## Assigned task
Look in the material below for the line holding "Screen dimensions: 1247x581". Set it down exactly, with each later line up to and including the line holding "Viewport: 848px width, 480px height.".

## Records provided
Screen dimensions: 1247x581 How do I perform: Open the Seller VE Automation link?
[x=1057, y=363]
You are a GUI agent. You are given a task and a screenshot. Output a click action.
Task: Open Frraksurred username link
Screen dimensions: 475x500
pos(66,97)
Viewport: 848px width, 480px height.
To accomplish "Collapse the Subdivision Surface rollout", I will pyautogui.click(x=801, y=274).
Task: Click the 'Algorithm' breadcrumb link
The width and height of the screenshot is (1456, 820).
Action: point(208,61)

* * *

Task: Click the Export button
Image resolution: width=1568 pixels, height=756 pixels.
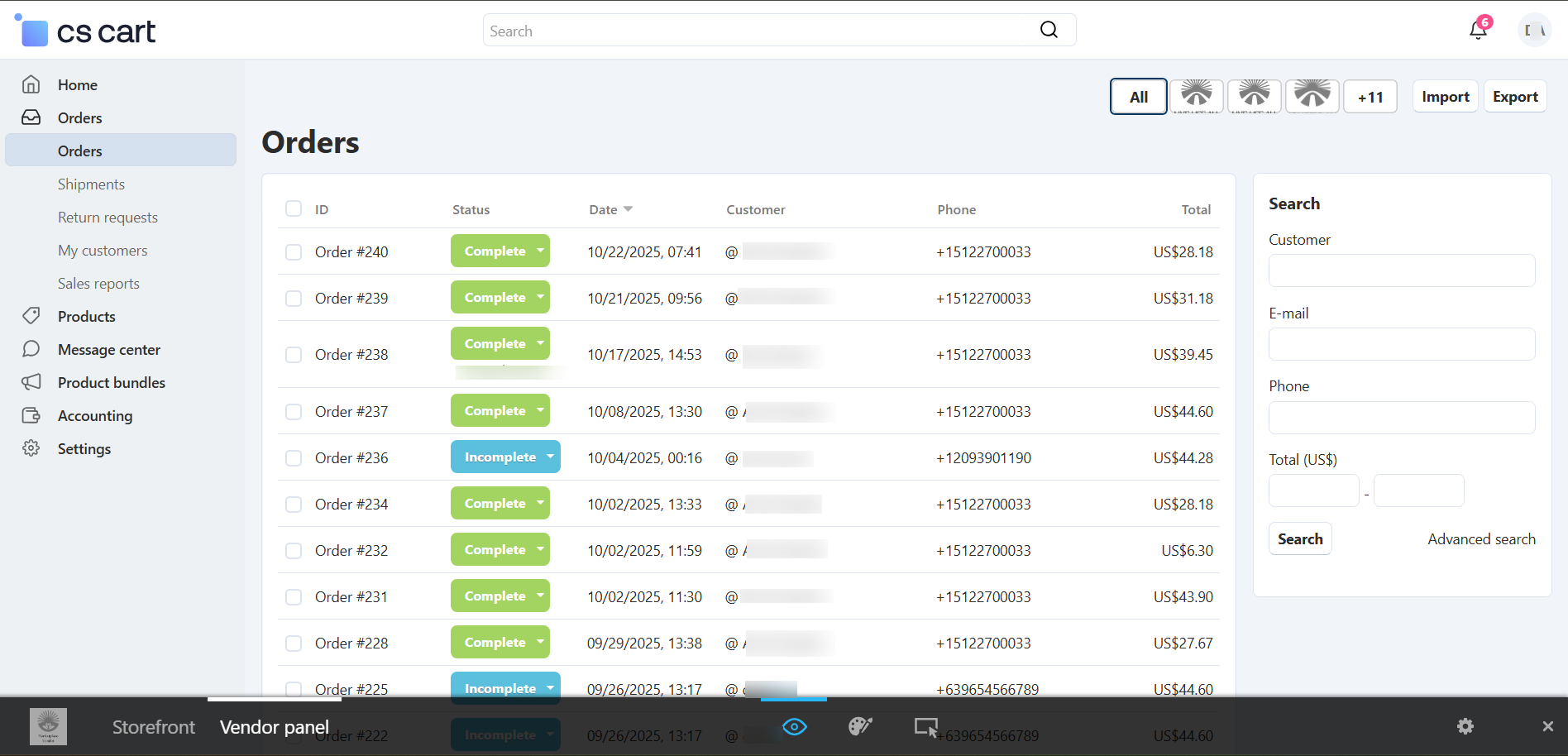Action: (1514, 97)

## Reply to the task
Screen dimensions: 1247x581 How do I perform: Open the Seller VE Automation link?
[x=1057, y=363]
You are a GUI agent. You are given a task and a screenshot. Output a click action.
Task: Open Frraksurred username link
Screen dimensions: 475x500
pos(66,97)
Viewport: 848px width, 480px height.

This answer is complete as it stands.